Work order → The reply must consist of one number: how many lines of the data include the word "computer".

[Collected data]
>>>>>

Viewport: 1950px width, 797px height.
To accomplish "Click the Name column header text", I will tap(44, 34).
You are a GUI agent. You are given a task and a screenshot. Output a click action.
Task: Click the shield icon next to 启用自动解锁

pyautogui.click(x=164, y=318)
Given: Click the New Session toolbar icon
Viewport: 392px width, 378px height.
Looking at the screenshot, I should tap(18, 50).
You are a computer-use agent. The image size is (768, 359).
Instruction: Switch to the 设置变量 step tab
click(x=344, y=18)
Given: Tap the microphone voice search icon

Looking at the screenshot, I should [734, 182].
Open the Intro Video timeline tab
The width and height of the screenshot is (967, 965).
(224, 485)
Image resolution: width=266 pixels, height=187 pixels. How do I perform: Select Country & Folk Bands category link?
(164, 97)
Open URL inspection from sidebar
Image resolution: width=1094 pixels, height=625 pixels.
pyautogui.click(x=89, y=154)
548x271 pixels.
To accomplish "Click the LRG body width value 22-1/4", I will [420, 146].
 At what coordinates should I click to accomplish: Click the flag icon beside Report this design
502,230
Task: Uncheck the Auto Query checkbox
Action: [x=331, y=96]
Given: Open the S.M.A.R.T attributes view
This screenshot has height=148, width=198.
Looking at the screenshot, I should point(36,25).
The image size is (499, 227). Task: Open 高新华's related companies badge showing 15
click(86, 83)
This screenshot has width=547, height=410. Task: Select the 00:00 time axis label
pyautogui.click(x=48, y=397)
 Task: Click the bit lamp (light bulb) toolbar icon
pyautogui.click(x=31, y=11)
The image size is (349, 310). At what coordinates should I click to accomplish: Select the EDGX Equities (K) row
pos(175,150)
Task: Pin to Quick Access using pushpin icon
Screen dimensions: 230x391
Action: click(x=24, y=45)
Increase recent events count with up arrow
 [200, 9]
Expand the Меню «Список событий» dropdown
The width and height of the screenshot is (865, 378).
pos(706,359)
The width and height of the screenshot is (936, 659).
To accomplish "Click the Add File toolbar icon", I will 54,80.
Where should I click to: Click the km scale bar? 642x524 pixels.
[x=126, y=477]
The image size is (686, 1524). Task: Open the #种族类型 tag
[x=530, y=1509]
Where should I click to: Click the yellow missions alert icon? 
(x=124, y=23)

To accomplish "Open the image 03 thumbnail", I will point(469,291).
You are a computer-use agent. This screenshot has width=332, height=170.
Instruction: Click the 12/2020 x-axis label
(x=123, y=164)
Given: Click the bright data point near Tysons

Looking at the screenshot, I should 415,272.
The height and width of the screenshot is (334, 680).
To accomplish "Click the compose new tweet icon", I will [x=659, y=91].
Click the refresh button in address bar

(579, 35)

<<<<<

Result → 2